*Exercise goal*
For the material below, return exactly the lines starting at the line containing "Screen dimensions: 1798x1198" and ending at the line containing "Task: Switch to the cutout tab", both ends included, and no others.

*Study material*
◆ ◆ ◆ ◆ ◆ ◆ ◆

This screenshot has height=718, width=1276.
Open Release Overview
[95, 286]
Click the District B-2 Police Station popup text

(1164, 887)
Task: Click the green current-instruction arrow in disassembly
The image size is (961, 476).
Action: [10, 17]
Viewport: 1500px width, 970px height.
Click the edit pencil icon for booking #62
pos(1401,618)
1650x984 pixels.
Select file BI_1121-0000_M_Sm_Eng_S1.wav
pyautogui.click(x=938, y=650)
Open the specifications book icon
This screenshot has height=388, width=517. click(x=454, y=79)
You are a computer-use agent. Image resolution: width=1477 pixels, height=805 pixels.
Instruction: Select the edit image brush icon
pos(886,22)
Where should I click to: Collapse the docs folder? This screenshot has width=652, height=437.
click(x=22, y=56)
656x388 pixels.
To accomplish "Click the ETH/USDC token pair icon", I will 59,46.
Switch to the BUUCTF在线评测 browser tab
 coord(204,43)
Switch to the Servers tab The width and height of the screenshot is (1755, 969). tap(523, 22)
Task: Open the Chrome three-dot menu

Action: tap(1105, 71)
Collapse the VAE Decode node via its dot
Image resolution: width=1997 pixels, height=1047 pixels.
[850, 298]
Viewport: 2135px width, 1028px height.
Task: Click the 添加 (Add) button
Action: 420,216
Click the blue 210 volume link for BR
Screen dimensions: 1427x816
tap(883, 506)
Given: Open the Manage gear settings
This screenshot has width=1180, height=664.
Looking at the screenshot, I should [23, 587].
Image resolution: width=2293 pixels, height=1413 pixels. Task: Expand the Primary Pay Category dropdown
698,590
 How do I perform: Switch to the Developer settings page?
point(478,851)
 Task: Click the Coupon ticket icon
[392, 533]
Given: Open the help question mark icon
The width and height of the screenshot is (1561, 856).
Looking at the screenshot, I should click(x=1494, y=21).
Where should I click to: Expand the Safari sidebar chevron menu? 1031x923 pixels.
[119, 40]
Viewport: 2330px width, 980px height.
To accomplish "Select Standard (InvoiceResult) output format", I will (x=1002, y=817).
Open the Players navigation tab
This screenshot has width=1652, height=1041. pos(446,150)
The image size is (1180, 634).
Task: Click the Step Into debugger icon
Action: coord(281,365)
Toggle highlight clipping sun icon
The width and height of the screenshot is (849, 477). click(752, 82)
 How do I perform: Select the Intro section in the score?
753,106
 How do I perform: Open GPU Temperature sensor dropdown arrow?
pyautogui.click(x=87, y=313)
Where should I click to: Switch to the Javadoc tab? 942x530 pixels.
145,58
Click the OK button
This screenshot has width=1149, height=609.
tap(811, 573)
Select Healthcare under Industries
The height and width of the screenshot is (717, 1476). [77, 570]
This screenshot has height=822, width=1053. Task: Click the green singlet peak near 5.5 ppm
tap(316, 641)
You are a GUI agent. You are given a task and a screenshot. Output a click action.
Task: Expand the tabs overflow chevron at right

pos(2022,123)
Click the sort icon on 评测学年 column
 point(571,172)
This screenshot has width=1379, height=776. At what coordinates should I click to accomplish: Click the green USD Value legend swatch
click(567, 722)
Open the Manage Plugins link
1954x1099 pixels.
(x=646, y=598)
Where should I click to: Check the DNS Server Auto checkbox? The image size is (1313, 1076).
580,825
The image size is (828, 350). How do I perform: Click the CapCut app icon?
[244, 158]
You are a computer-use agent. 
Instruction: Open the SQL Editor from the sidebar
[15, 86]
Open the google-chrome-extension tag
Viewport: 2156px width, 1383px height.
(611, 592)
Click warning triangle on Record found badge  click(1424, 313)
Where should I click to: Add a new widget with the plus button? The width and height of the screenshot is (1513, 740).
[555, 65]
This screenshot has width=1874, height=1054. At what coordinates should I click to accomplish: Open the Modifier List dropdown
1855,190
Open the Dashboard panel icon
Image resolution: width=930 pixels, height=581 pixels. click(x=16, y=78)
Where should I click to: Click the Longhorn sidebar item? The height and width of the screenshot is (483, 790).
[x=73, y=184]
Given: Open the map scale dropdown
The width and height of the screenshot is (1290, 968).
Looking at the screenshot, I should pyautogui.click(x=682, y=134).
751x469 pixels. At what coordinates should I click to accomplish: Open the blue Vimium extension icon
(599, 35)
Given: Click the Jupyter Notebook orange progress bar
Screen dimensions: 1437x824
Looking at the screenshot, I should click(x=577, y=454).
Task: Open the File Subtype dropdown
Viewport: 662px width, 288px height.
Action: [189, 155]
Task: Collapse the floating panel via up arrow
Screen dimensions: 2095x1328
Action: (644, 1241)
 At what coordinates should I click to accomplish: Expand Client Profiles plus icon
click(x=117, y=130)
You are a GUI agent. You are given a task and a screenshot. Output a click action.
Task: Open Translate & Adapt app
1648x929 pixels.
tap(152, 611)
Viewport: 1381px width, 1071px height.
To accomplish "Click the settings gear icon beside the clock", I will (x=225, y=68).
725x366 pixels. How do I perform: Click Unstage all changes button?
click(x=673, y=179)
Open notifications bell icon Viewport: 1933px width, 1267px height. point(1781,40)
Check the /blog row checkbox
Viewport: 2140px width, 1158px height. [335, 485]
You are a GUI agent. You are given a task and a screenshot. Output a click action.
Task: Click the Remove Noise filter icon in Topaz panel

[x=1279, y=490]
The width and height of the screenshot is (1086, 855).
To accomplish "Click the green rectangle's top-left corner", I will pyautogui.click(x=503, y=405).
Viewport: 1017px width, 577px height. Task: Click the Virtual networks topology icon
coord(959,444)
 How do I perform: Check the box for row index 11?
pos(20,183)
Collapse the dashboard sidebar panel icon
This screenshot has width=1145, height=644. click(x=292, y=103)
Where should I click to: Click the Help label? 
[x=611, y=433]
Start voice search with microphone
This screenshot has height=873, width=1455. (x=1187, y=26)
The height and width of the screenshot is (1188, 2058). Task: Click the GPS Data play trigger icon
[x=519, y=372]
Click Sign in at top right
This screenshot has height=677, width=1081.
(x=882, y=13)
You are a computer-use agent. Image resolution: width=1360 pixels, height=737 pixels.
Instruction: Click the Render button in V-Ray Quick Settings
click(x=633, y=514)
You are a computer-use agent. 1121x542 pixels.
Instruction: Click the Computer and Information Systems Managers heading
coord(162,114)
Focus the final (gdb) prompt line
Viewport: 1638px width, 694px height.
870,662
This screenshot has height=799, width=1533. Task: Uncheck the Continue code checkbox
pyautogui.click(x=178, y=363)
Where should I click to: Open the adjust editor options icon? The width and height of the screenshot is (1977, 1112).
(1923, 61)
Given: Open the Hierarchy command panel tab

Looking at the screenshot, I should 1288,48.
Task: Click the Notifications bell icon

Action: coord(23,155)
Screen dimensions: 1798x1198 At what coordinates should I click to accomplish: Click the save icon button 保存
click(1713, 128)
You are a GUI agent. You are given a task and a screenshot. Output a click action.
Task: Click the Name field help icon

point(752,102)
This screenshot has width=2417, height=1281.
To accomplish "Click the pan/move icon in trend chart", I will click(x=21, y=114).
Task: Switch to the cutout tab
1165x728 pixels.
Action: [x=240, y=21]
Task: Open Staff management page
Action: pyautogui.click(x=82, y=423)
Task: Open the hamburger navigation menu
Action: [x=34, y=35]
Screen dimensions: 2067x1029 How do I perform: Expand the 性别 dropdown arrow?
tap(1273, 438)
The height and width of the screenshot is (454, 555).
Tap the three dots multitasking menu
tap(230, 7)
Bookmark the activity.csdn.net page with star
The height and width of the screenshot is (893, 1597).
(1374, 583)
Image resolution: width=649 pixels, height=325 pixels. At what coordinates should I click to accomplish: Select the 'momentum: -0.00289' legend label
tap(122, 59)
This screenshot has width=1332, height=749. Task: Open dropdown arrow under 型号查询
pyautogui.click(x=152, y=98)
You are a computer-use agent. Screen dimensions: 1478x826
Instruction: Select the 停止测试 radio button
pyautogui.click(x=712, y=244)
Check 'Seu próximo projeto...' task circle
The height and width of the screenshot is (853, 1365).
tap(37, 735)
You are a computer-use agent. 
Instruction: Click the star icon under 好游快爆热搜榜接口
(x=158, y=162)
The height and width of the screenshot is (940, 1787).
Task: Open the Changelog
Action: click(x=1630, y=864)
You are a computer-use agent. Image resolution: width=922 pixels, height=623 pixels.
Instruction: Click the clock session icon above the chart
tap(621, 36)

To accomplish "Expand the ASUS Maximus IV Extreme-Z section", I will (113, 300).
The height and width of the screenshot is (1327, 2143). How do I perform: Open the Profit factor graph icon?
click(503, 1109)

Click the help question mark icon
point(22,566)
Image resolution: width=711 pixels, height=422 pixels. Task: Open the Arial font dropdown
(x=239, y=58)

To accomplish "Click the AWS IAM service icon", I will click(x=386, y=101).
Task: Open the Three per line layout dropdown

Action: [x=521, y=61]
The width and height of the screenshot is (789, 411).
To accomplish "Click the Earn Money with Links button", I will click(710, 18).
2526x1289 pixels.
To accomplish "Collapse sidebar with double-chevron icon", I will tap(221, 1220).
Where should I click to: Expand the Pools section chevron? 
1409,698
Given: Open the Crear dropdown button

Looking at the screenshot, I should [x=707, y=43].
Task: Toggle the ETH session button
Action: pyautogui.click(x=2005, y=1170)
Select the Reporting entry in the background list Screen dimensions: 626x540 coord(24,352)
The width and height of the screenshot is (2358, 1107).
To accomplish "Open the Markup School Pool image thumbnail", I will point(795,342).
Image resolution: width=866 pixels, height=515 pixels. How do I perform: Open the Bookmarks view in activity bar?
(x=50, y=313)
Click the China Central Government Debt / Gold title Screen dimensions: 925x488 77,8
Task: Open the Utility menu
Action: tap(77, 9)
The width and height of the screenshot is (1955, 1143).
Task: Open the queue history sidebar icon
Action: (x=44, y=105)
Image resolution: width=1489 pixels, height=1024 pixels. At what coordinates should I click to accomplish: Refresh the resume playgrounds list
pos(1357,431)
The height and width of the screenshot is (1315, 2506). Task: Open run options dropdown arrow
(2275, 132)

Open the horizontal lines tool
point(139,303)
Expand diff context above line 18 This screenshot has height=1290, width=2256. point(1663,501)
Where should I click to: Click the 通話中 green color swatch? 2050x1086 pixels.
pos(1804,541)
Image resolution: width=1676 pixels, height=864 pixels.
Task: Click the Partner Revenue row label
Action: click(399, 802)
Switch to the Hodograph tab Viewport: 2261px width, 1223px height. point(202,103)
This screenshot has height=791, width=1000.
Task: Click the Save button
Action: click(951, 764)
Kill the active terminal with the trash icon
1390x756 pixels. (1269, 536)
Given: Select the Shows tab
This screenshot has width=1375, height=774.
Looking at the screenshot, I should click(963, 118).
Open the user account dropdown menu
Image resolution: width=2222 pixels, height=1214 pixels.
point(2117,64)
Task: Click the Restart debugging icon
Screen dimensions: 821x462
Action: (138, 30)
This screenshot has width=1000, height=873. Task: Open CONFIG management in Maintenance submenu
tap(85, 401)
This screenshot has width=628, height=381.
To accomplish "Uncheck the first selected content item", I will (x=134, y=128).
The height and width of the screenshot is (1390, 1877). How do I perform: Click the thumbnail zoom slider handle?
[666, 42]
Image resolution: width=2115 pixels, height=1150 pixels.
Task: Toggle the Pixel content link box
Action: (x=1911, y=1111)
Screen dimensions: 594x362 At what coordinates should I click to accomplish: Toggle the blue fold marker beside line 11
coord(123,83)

◆ ◆ ◆ ◆ ◆ ◆ ◆

*Result below*
Screen dimensions: 1798x1198 At what coordinates should I click to accomplish: Click the save icon button 保存
click(1713, 128)
You are a GUI agent. You are given a task and a screenshot. Output a click action.
Task: Click the Name field help icon

point(752,102)
This screenshot has width=2417, height=1281.
To accomplish "Click the pan/move icon in trend chart", I will click(x=21, y=114).
Task: Switch to the cutout tab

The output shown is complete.